Sources say deployment was coordinated with Israel, in light of the growing threat from Sinai militants.
By Amos Harel
Egypt has deployed a new infantry battalion in the Taba area of Sinai, south of Eilat, in a bid to prevent possible attacks on the Israeli resort city or on air traffic headed there, Egyptian sources said.
The deployment was coordinated with Israel.
The Egyptian forces will be stationed particularly close to the Israeli border, compared with previous Egyptian deployments to which Israel has agreed.
Israel has consented to such deployments several times over the last few years even though it is expressly prohibited by the military appendix of the 1979 peace treaty between Israel and Egypt.
Egypt became particularly worried about terrorism in the area after Islamic fundamentalists affiliated with the largest terrorist organization in Sinai, Ansar Beit al-Maqdis, took down an Egyptian military helicopter in January, killing five Egyptian soldiers.
The anti-aircraft missile was an advanced model that could also put Israeli aircraft at risk. This appears to be what prompted the upgraded Egyptian presence with Israeli approval.
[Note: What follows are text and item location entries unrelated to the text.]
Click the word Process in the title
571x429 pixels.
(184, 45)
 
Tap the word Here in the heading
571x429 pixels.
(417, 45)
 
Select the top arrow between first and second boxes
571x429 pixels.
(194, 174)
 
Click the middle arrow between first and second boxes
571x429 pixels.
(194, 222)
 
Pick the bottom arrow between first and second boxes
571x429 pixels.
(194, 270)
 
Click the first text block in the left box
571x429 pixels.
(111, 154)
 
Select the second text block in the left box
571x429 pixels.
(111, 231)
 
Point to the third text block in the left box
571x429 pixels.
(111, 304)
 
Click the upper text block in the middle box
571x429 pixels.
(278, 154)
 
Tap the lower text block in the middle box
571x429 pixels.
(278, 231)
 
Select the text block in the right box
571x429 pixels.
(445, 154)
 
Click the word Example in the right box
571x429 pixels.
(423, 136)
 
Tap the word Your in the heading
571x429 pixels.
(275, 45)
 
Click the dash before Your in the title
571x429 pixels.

The number of attempted attacks on Israel from Sinai has risen since Hosni Mubarak was ousted as president in 2011. There have been two instances of infiltration into Israeli territory, one in Ein Netafim in August 2011 and the other near Kerem Shalom in August 2012, and militants in Sinai have fired rockets at Eilat and, in one instance, at a Negev army base. Eight Israelis were killed in the Ein Netafim incursion, but there were no casualties in the other incidents.
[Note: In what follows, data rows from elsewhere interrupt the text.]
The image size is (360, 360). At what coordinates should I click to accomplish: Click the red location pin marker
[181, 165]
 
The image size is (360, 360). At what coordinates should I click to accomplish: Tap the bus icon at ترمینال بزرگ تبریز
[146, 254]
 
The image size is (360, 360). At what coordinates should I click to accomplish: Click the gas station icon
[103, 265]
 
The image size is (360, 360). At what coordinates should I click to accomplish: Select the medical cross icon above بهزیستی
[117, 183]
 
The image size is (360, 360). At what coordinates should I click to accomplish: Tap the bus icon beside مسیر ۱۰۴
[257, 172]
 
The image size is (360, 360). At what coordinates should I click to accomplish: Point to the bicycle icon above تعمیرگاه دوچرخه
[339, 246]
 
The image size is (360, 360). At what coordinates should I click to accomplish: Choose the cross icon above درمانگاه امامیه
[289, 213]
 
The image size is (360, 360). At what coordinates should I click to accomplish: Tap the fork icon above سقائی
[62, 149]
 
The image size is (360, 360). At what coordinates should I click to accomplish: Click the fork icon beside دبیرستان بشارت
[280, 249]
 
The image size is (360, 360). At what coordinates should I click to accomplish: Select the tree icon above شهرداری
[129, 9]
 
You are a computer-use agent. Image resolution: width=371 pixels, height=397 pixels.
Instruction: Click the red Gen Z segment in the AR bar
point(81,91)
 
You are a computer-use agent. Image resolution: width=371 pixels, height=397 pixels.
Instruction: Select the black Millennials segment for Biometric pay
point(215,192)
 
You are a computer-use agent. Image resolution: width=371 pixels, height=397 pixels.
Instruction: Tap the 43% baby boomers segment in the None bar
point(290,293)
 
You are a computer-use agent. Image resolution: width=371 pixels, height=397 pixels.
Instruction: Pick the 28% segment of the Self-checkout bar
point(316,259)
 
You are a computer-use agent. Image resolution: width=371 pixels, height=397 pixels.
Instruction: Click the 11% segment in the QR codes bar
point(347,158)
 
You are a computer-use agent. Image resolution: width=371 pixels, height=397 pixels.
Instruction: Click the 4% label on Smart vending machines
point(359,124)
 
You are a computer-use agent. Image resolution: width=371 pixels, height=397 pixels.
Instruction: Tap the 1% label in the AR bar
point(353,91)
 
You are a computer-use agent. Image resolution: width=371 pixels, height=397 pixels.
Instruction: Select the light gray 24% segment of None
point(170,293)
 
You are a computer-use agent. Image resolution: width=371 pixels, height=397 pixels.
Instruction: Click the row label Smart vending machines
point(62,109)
Israel-Egypt security coordination has improved greatly over the past year, roughly since Gen. Abdel-Fattah al-Sissi took power in July. Egypt has escalated its struggle against jihad groups in Sinai and has blocked off many smuggling tunnels connecting Sinai with the Gaza Strip.
Israel has praised both these moves, but is keeping a low profile about its close ties with Egypt.